Considerando que foi colacionado aos autos o extrato de conta corrente, demonstrando a cobrança de PGTO COBRANCA BRADESCO AUTO/RE, determino a restituição, em dobro, nos termos do art. 42, parágrafo único do CDC, considerando que a requerida não demonstrou a existência de engano justificável.
No que tange aos danos morais alegados, entendo que estão configurados, uma vez que o caso dos autos também retrata a existência de danos de ordem extrapatrimonial, revelados nos transtornos impostos ao consumidor para reaver os valores ilegitimamente confiscados de sua conta bancária, sendo ainda de se ressaltar a perturbação de sua paz e tranquilidade diante da submissão às práticas abusivas e arbitrárias perpetradas pelo banco de cobrar quantias sem existência de contrato.
Resta indiscutível que os abalos impingidos à requerente desbordam o mero aborrecimento, tendo havido verdadeira lesão aos direitos da personalidade, já que as condutas ilegais do acionado impuseram à consumidora constrangimento e humilhação decorrente da necessidade de reconhecer dívida ilegal, tendo que percorrer longo e tortuoso caminho para reaver valores de si esbulhados pela instituição bancária.

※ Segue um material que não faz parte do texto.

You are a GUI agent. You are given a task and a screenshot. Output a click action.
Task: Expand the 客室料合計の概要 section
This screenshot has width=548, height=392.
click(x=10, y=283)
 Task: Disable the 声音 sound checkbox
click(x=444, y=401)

Houve verdadeira invasão à vida financeira da parte autora, provocadora de danos morais in re ipsa, diante da ação abusiva do demandado de espoliar a requerente de valores depositados em sua conta corrente para pagamento de dívida inexistente.

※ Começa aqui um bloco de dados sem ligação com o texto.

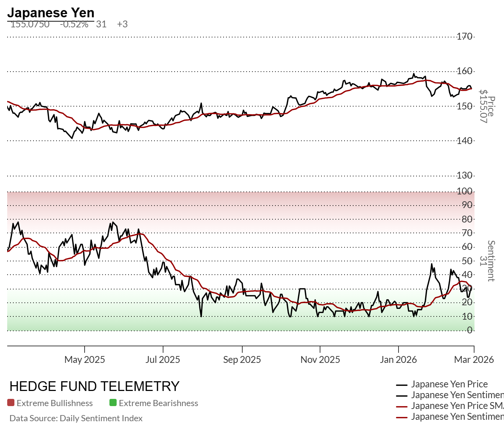Screen dimensions: 504x432
Task: Click the green Extreme Bearishness legend swatch
Action: click(x=113, y=403)
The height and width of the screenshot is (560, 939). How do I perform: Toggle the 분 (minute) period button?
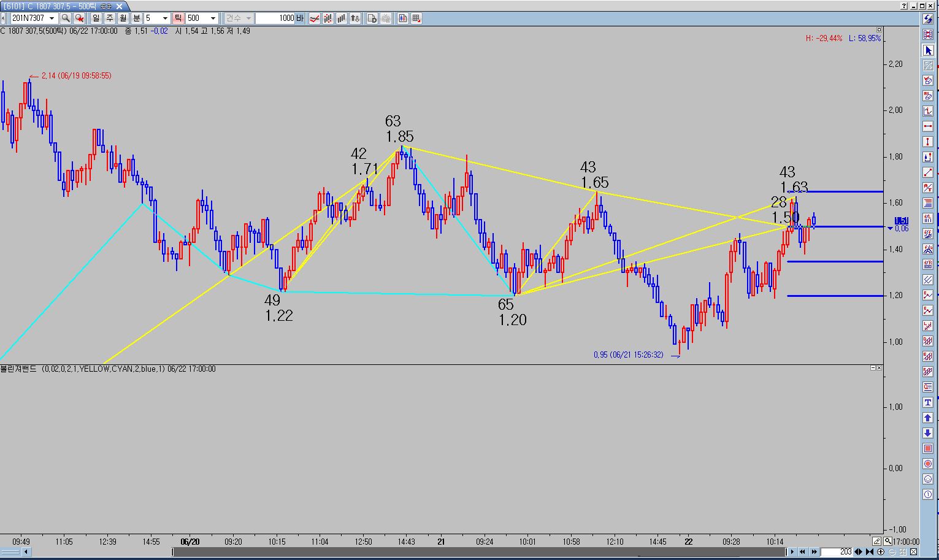[137, 18]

Destaca-se que a cobrança ilegal de quantias a título de tarifa bancária atingiu o parco montante recebido pela parte autora, indispensável à sua subsistência, o que demonstra, de forma clara e evidente, os abalos pelos quais teve de passar para satisfação de necessidades vitais.
Partindo para a fixação dos danos morais, em atenção aos critérios predominantes na jurisprudência pátria para arbitramento do dano moral, considerados os elementos objetivos e subjetivos referentes a gravidade do ato ilícito e suas consequências para a vítima, a intensidade da culpa do réu, a participação culposa do ofendido, bem como a capacidade econômica do ofensor e as condições financeiras da parte autora, considero ser o valor de R$ 3.000,00 (três mil reais) adequado à compensação dos danos morais experimentados pelo demandante.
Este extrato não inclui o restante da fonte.